The Swiss bank’s overall bonus pool for last year will stay level at about SFr3.2bn ($3.3bn) as the board tries to balance a strong increase in group net income with a falling share price in recent years, according to people with knowledge of the decision.
Within the investment bank, those working in advisory and capital markets will see their bonuses cut by a percentage in the “high teens” as the division heads for its worst annual results in at least five years.
Tidjane Thiam, Credit Suisse chief executive, has singled out the bank’s investment banking and capital markets unit as “unsatisfactory” and in November replaced its leader, Jim Amine, with leveraged finance head David Miller.
It slipped down fee league tables and posted a SFr102m pre-tax loss over the first nine months of 2019. The division is also expected to be “significantly lossmaking” again in the final quarter, the people said.
By contrast, the trading side of the investment bank more than doubled pre-tax profit to SFr908m over the first nine months of 2019. Reflecting this, traders are set to receive a boost to their variable pay, the people said. A spokesman for Credit Suisse declined to comment on pay.
Despite the bonus freeze, staff at Credit Suisse’s investment bank are likely to suffer less than many of their European peers. Barclays has cut its bonus pool by a mid-teens percentage, the Financial Times reported last month, and Deutsche Bank slashed incentive pay by as much as 30 per cent.
Based on rivals’ results, Credit Suisse’s global markets division is likely to have rebounded in the fourth quarter. Last week Deutsche Bank said revenue from fixed-income trading jumped by almost a third, while fixed income, currencies, and commodities trading on Wall Street surged by an average of two-thirds.

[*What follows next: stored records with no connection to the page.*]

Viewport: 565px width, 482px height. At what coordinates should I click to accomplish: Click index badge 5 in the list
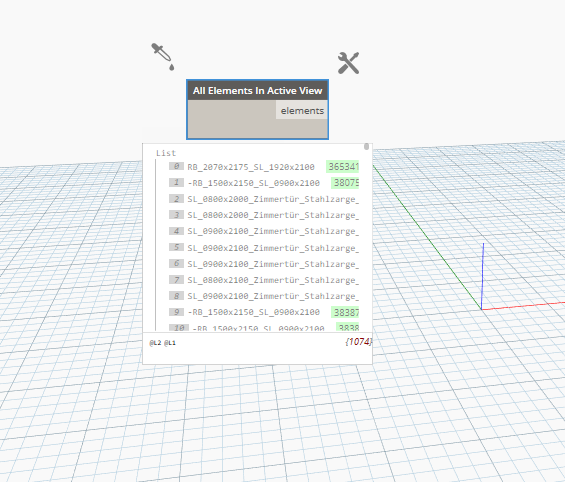click(176, 247)
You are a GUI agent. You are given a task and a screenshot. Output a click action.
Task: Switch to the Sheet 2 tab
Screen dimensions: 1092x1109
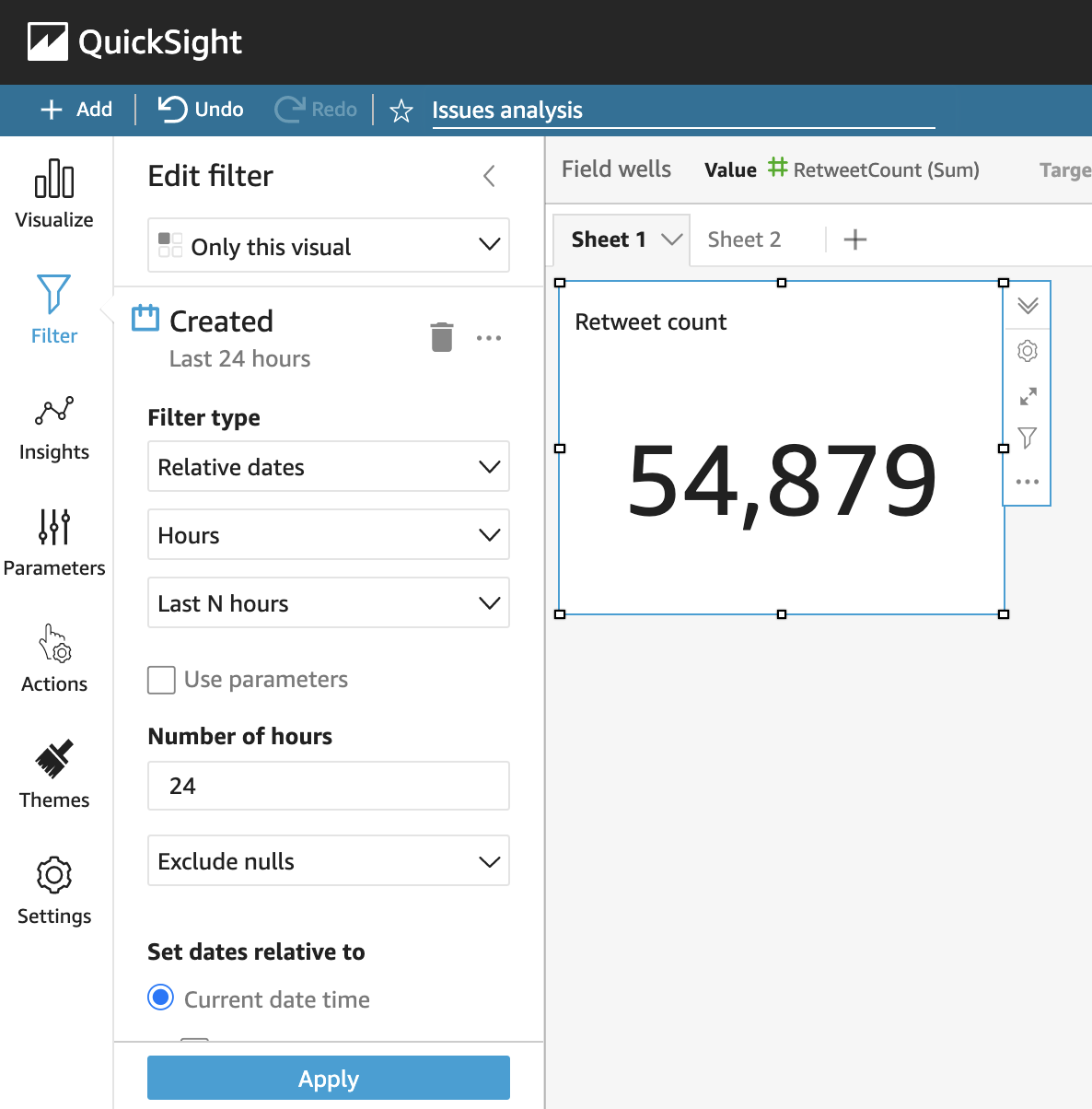[744, 239]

“I’d prefer to be here than at UBS,” one senior manager at Credit Suisse said, referring to the 50 per cent plunge in annual investment-banking profit at the Swiss lender’s crosstown rival.

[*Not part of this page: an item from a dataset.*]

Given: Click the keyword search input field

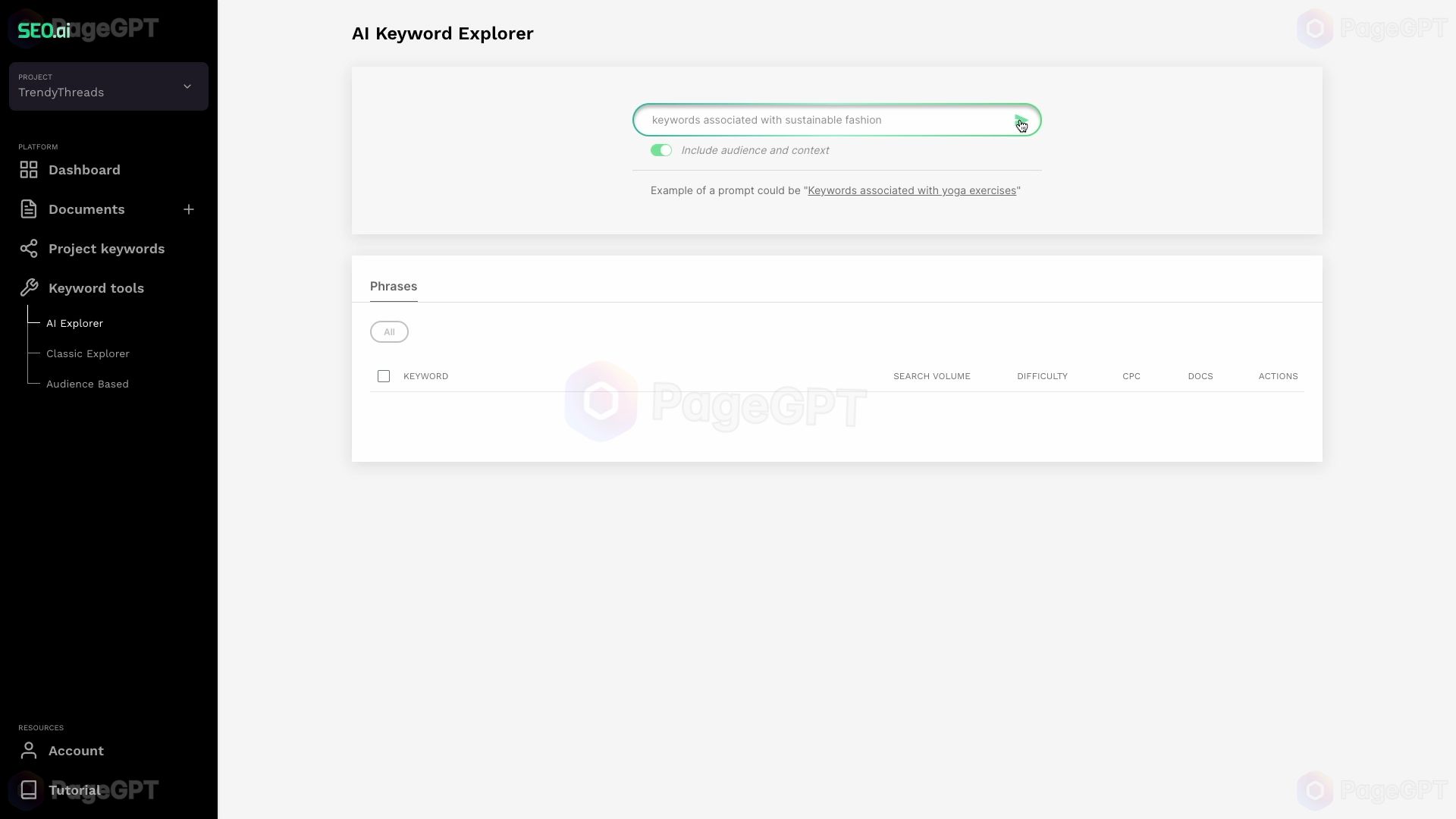Looking at the screenshot, I should pos(837,119).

Accrued compensation and benefits at the investment bank were roughly flat at SFr2.8bn for the first nine months of 2019. However, pay fell 7 per cent in investment banking and capital markets and rose 4 per cent for global markets, company filings show. This trend will diverge more sharply in the fourth quarter, the people briefed on pay decisions said.
For the whole of 2018, the two divisions were awarded a combined SFr3.5bn, leaving a SFr700m gap to be filled for the final quarter of last year if it is to remain flat for 2019.
Mr Thiam has reshaped the 163-year-old Swiss bank since joining from insurer Prudential in July 2015, targeting growth in its wealth management division while downsizing its volatile and capital-intensive trading arm.
After a rocky start, his overhaul is starting to bear fruit. Credit Suisse boosted group net income by 45 per cent in the first nine months of 2019, to SFr2.6bn, and increased wealth assets under management to a record SFr1.5tn.
Credit Suisse’s shares rose by a fifth during 2019, but have still fallen by more than half during Mr Thiam’s tenure as European banks struggle with negative interest rates and slowing growth. Mr Thiam has also been caught up in a corporate spying scandal that has called into question the culture of the lender.
The final bonus decisions will be made in the coming weeks and then formally signed off by the board and communicated to employees two days before the bank reports its annual results on February 13, one of the people said.
Credit Suisse has attracted controversy before over pay. Two years ago, Mr Thiam and his top managers took a 40 per cent cut to their short-term bonuses and long-term incentive awards after shareholders and proxy advisers rebuked them for boosting their pay despite heavy losses.
Last year this voluntary cap was removed, which meant senior executives received a double-digit pay boost worth tens of millions of francs.